(The input)

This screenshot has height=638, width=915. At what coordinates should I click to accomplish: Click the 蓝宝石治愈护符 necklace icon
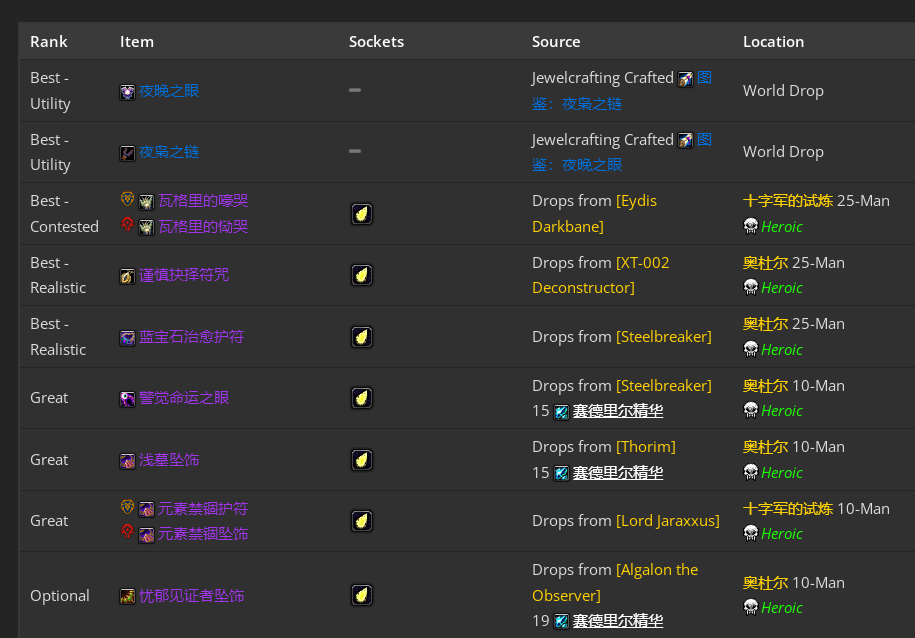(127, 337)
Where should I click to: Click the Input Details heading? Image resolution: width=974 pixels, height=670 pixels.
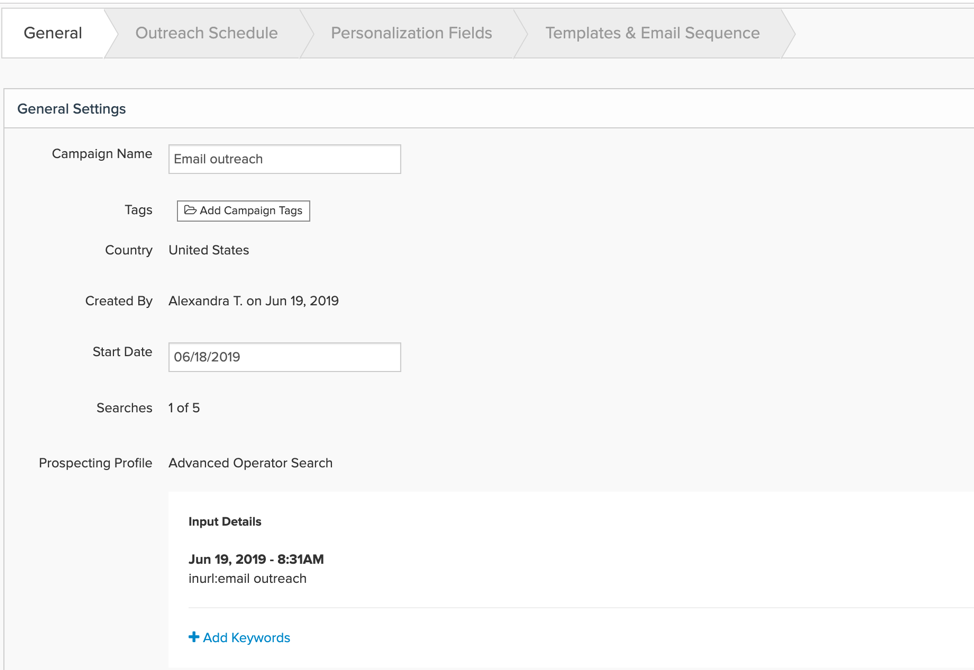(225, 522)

(End The input)
(The input)

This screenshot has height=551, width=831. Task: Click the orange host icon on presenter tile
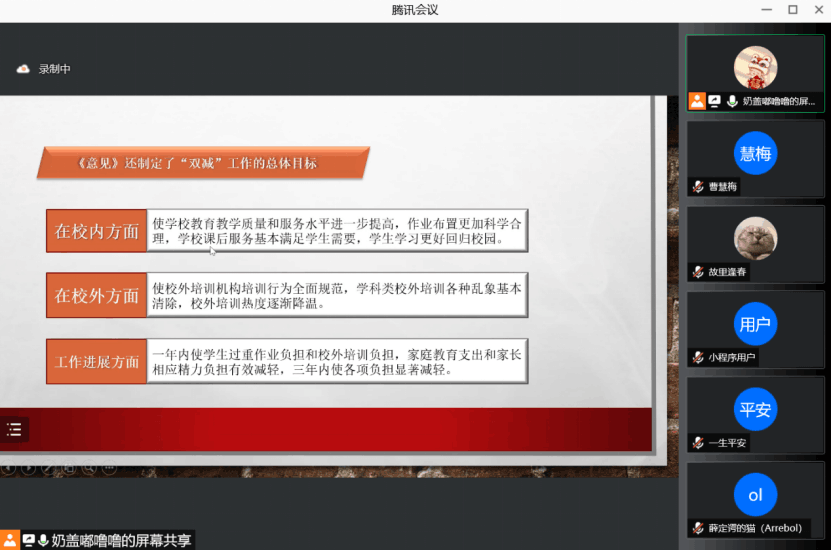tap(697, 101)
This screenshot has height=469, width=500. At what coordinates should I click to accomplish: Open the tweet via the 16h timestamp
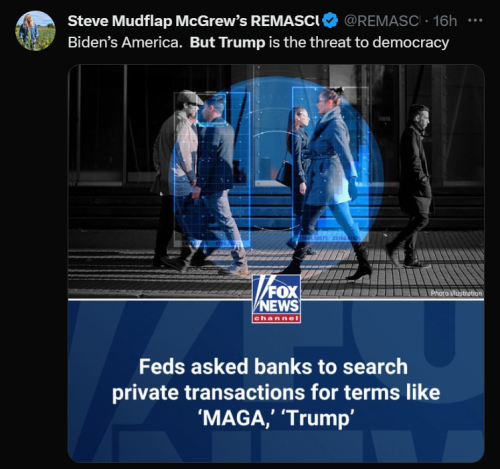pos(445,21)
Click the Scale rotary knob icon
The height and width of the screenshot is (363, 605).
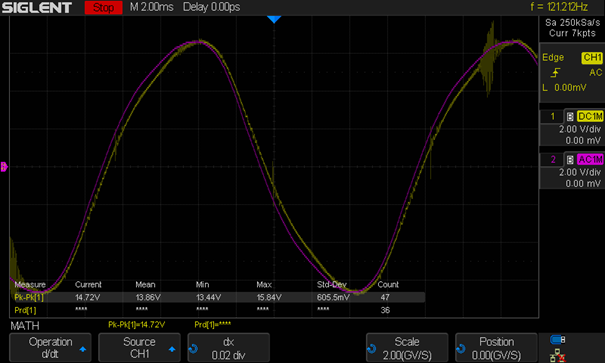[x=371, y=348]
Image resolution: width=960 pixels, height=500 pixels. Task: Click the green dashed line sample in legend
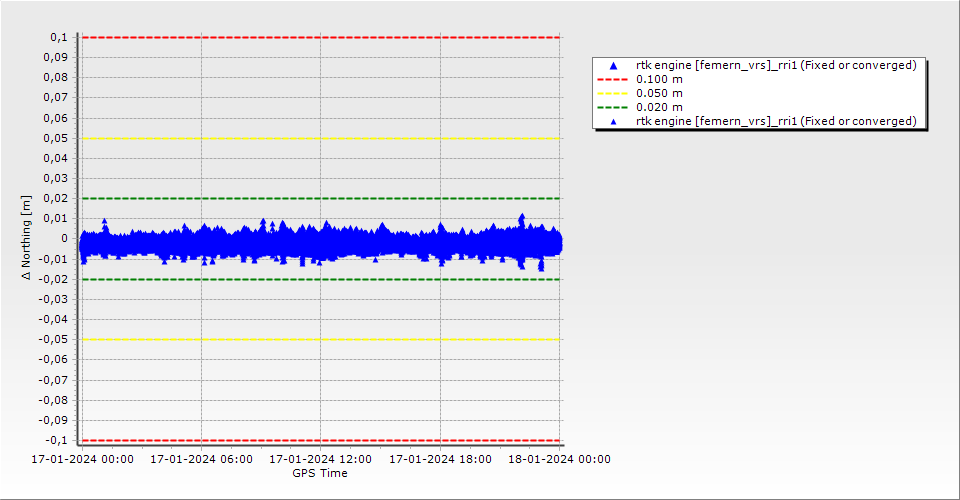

(End The input)
(The input)

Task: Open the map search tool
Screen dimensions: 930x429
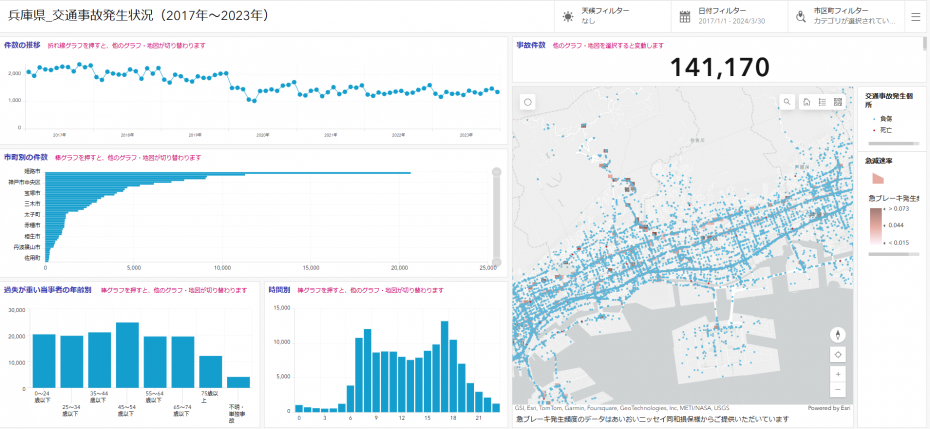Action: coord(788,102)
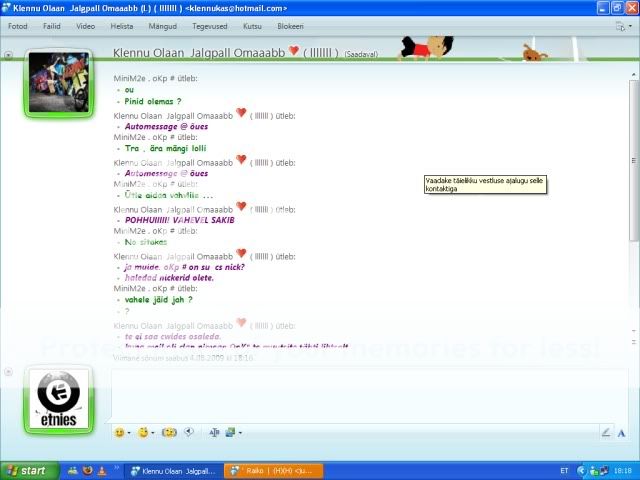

(End The input)

**Work task:** Since the pictures are not part of the copy, please transcribe only the lines above from the one with "This screenshot has height=469, width=500." through the one with "Image resolution: width=960", exactly and with both ends.

**Reply to the task:**
This screenshot has height=469, width=500. At what coordinates should I click to accomplish: Open the tweet via the 16h timestamp
pos(445,21)
Click the Scale rotary knob icon
The height and width of the screenshot is (363, 605).
[x=371, y=348]
Image resolution: width=960 pixels, height=500 pixels. Task: Click the green dashed line sample in legend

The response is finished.